Anaemia, sometimes known as blood deficiency, is defined as a condition in which the concentration of haemoglobin is below the level that is normal for a given individual. It is associated with a group of diseases whose primary characteristic is a reduction in the (1) amount of haemoglobin in the red blood cells (erythrocytes), and/or (2) the number of erythrocytes per unit volume of blood (for a person of a given age and sex), and/or (3) the total amount of blood in the organism. In any community in which anaemia is prevalent, the distribution of haemoglobin concentrations in anaemic persons overlaps that for persons with normal haemoglobin concentration.
Nutritional anaemia results from a deficiency in one or more essential nutrients, regardless of the cause of the deficiency. Anaemia can also be caused by parasitic diseases, the two chief culprits being intestinal parasites and malaria.
Anaemia causes pathological changes which result from disruption of the organism's oxygen supply; the degree of manifestation dependent upon the degree of anaemia and its developmental speed. The most important general symptoms of anaemia are weakness, pale skin colour, shortness of breath, dizziness, and a tendency to faint; the primary causes are loss of blood, impairment of blood formation, and increased destruction of blood.

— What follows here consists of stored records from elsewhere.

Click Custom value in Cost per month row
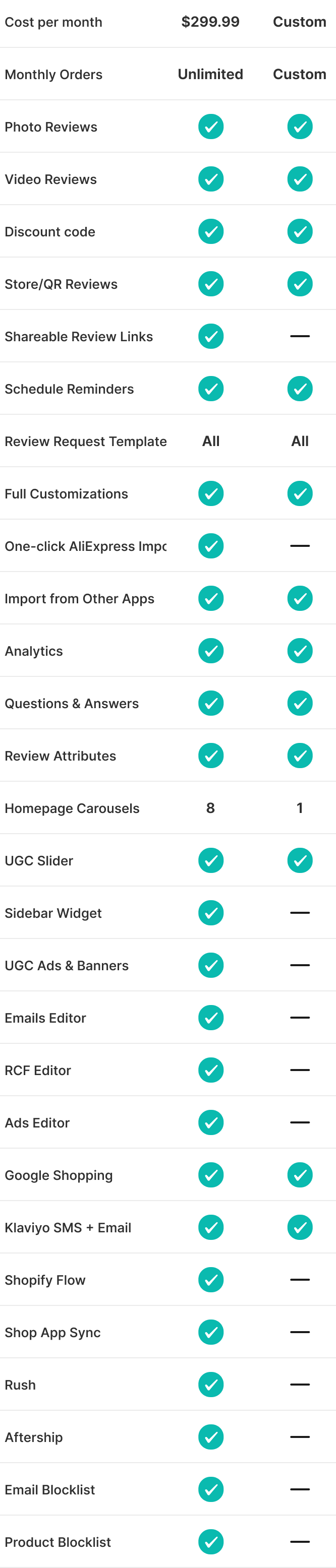299,22
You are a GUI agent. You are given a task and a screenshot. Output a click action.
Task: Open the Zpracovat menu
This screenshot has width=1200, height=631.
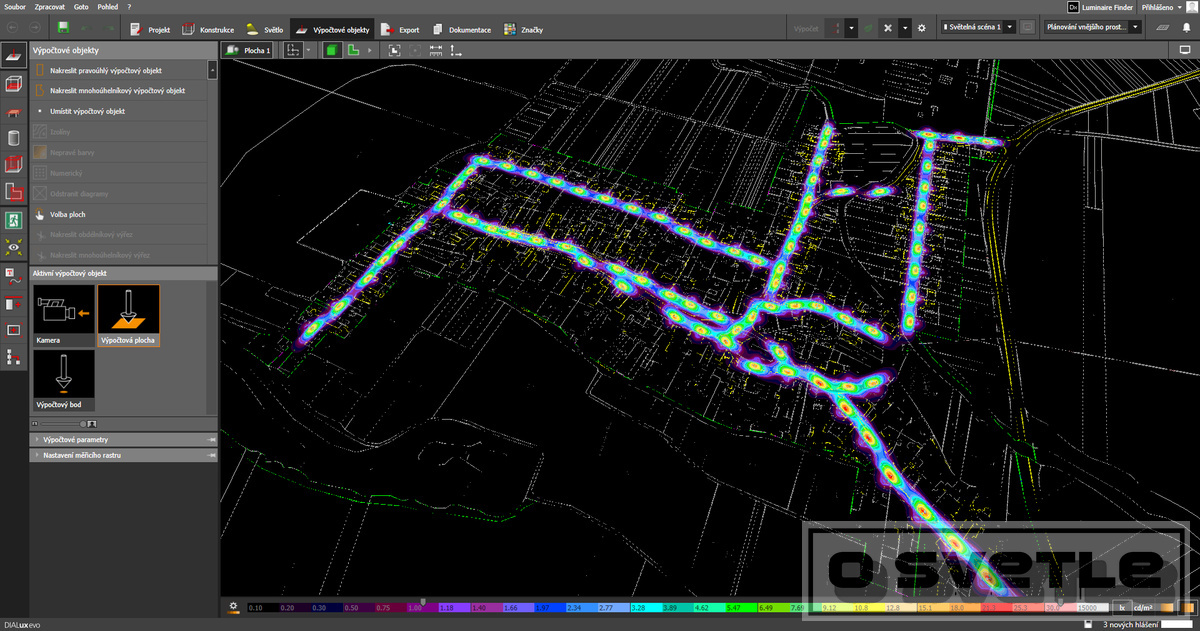pos(49,6)
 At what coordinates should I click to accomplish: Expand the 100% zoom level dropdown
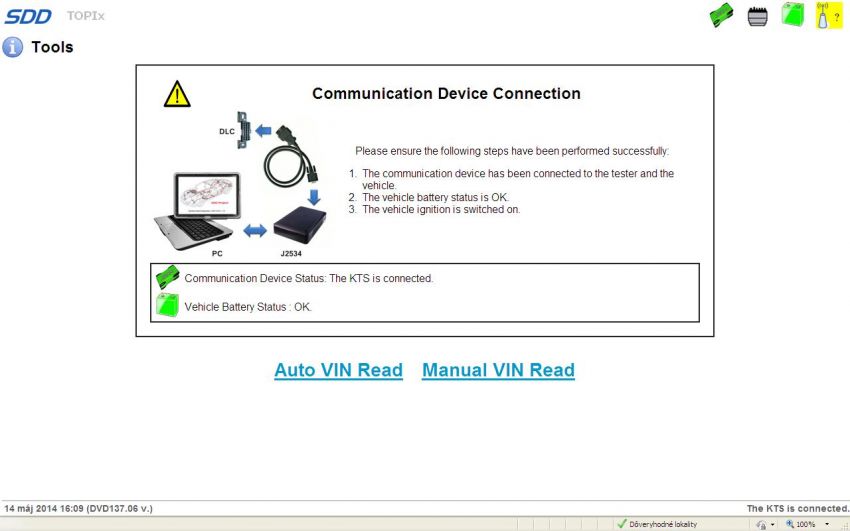(x=827, y=524)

Anaemia is a frequent result of pregnancy and childbirth and as such is a prominent problem in developing countries where high-frequency pregnancies are standard.
In some parts of rural Africa, where women may expend as much as 85% of their daily energy intake fetching water, incidence and severity of anaemia increases during the dry season, when up to 63% of pregnant women and 40% of non-pregnant women are anaemic.